Fabio Montella

Storie senza approdo di migranti italiani

Storie narrate
pp. 224 | 13 x 21 cm | € 18,00
ISBN 9788831365376

Il fenomeno della migrazione italiana in Brasile al tramonto dell’Ottocento, raccontato dalla voce dei protagonisti, in documenti finora inediti.

Quest’apparecchio, che da alcuni anni, per ordine del governo brasiliano, viene installato su tutti i vapori che trasportano emigranti nell’America del Sud, è foggiato sullo stampo di una grossa botte. […] si collocano gli oggetti da disinfettare, come vestiti, coperte, materassi, ecc., fatta eccezione però per le scarpe ed altri oggetti di cuoio che non possono tollerare le alte temperature
Luigi Buscalioni, La disastrosa traversata del Carlo R., 1894

Fabio Montella (Mirandola, 1969) è giornalista professionista e ricercatore indipendente. Collabora con l’Istituto Storico di Modena e con altri centri di ricerca. È direttore responsabile della rivista «Clionet. Per un senso del tempo e dei luoghi». Tra le sue pubblicazioni più recenti: Dal garage al distretto (2017, con Franco Mosconi), Superare Caporetto. L’esercito e gli italiani nella svolta del 1917 (2017, con Luca Gorgolini e Alberto Preti) e Prigionieri (2020).

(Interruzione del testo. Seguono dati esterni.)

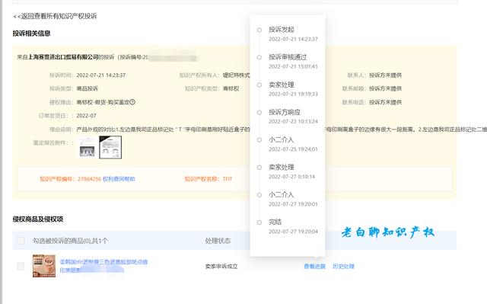Return via 返回查看所有知识产权投诉 link
The image size is (487, 304).
(55, 16)
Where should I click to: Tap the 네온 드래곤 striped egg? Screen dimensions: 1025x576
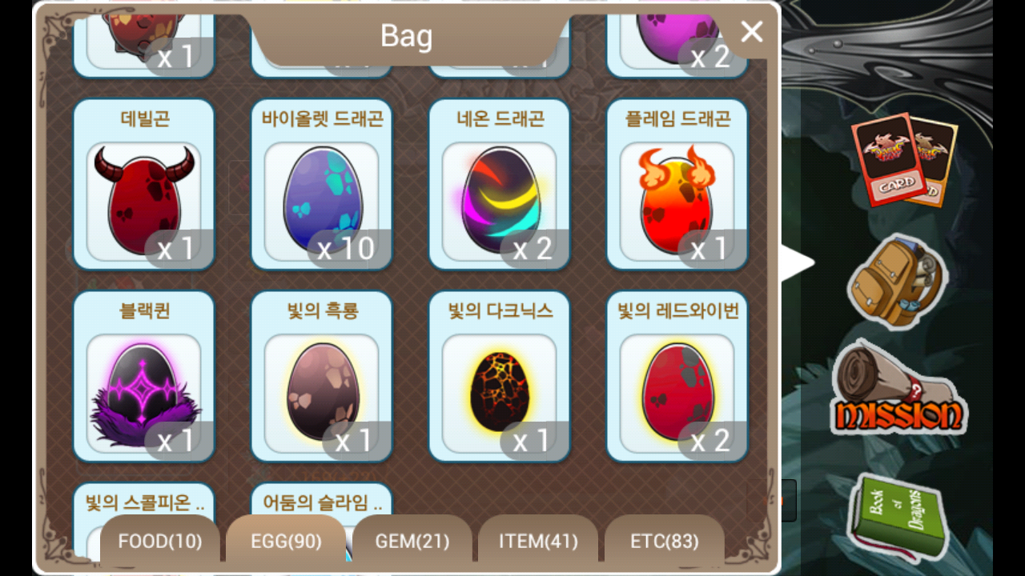tap(500, 185)
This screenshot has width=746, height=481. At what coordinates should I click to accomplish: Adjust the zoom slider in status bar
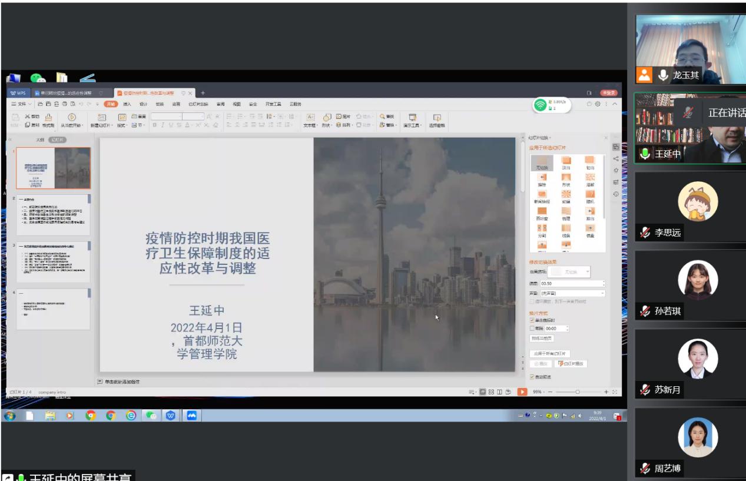pyautogui.click(x=578, y=392)
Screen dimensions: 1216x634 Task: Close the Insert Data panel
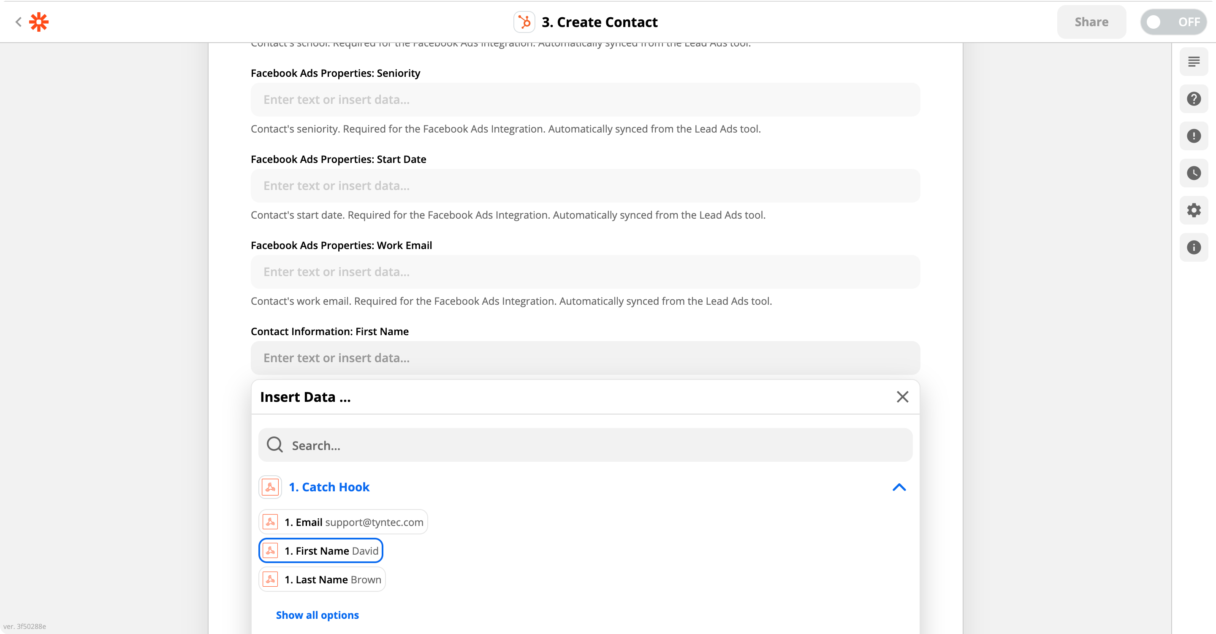(x=902, y=397)
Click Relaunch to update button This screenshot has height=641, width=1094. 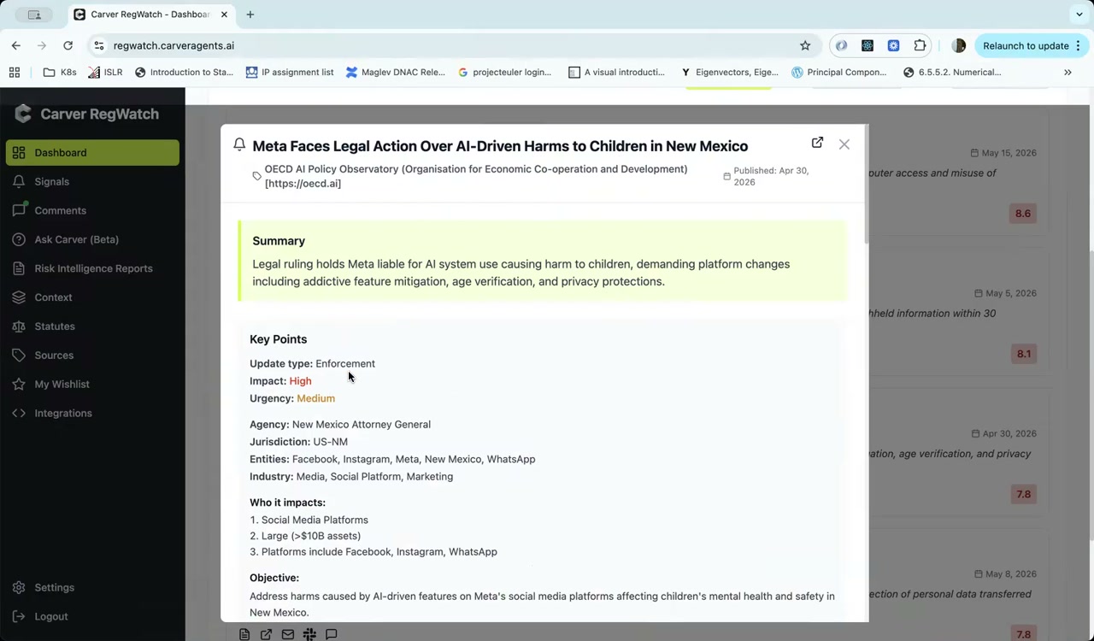coord(1026,45)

Le storie narrate dai diari di viaggio L’odissea del Piroscafo Remo e La disastrosa traversata del Carlo R. (entrambi del 1894, e qui editi per la prima volta) consentono di illuminare vicende dimenticate e trascurate anche dalla storiografia, ma di stringente attualità, come quelle dei fallimenti migratori.
Attraverso una puntuale ricognizione effettuata su fondi archivistici, l’autore ricostruisce la storia dei quattro piroscafi italiani respinti dal Brasile nel 1893 a causa delle malattie scoppiate a bordo. Al centro del libro ci sono le motivazioni che spinsero milioni di italiani a scegliere la via dell’emigrazione, le loro speranze, le difficoltà, i disagi delle traversate, le dinamiche che si instaurarono a bordo, le disillusioni e, infine, i motivi di una tragedia nazionale che costò più di cinquecento vite.
Al lettore le analogie col presente risulteranno sorprendenti, in questo affresco di una vicenda di sfruttamento, false promesse, violenze e respingimenti ai porti che vide, come vittime, gli italiani, in fuga da un paese che non offriva a tutti di che vivere dignitosamente.